As well as life expectancy, you should consider the investment growth of your fund when deciding how much to draw. If you look at the "Fund Divided by Years %" column, you will note that as you get older you can theoretically draw a larger amount from your fund - but this figure ignores investment growth in the fund. If your fund grew by 5%, it would result in the amount that you could draw from the fund, in that year, more than doubling at age 55, but only increasing by a little more than half at age 75.

Investment growth is therefore far more significant in the early years of retirement. In the early years you can also adopt a long term growth strategy and be less concerned about short term fluctuations in investment value. In the later years the investment strategy should be weighted towards security. You can also be less accurate in your longevity predictions in the early years while the consequences of similar inaccuracies in later years can lead to running out of money!

Earlier I briefly mentioned the "Years till 20% Survive" column in the table overleaf. If you choose to use this figure as a basis for your withdrawal strategy, it will reduce the amount you can draw from the fund but allow you to adopt longer term investment strategies. Your income should also be more predictable (investment disasters excluded).

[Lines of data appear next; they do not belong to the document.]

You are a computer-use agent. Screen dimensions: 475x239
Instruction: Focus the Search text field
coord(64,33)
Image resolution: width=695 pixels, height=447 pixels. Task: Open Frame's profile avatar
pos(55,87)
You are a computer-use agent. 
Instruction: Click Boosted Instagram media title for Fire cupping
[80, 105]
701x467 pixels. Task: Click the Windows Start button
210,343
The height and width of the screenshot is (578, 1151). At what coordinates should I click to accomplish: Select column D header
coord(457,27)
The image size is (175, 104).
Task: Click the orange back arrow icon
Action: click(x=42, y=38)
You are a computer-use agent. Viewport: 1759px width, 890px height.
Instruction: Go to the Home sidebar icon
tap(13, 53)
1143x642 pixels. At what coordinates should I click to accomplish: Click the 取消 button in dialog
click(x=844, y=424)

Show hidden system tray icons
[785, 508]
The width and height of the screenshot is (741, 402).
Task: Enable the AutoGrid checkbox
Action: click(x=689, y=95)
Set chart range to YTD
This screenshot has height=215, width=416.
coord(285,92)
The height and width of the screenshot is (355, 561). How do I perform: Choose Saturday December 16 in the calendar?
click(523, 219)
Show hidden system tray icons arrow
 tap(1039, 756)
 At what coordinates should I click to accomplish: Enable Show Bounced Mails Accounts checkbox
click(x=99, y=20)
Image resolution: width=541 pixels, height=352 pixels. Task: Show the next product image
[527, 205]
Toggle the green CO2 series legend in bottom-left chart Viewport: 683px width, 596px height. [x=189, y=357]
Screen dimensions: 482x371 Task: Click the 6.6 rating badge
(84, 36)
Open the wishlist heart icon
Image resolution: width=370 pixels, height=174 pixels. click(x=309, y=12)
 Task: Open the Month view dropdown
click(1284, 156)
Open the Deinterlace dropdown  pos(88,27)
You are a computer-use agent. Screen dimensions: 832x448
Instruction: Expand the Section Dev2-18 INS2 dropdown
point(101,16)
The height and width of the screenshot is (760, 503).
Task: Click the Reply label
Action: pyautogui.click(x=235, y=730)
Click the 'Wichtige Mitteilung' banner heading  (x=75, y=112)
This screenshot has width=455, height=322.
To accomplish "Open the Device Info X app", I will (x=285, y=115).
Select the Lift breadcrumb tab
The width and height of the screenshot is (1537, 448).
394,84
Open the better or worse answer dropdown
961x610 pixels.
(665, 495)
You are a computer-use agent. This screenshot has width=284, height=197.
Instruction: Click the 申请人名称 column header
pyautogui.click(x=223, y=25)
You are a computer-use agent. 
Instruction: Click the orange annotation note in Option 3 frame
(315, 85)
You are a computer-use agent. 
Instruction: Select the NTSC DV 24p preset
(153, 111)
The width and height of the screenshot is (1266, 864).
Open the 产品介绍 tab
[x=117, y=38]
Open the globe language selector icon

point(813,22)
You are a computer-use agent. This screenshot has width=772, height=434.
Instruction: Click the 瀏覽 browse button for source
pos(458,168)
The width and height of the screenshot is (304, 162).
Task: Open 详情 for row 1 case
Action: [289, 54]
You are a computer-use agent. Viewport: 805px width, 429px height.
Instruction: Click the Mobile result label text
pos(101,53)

As you will have to rely on your retirement income for many years you should consider the effect of price rises on your standard of living. You can look at how an increasing income will deplete your fund by using this calculator - it also allows you to select an assumed growth rate. However, due to the unpredictability of investment growth and personal longevity, it may be better to consider a rising income as an aspiration that can be considered when your financial position is reviewed annually.

Your fund may have to provide for you and your partner. The calculation of last survivor life expectancy is quite complicated and given the other variables in deciding how much income to take, the simple approach of basing the longevity estimate on the longest expectation of the two partners might be more practical than a complicated calculation. (You can find tables for both sexes here.)

In summary then: first you should make an estimate of your, and your partner's, if required, life expectancy by considering the overall average, your state of health and family history. If there are no reasons to believe that life expectancy is shorter than average, thought should be given to using the "Years till 20% Survive" figure. Then look at the withdrawals that can be taken from your fund to provide an income for the expected years. Finally, choose the investment strategy that is most appropriate, given the level of withdrawals and time till the fund is exhausted. The withdrawal and the investment strategies should be reviewed at least yearly and in later years traditional annuity purchase should be considered.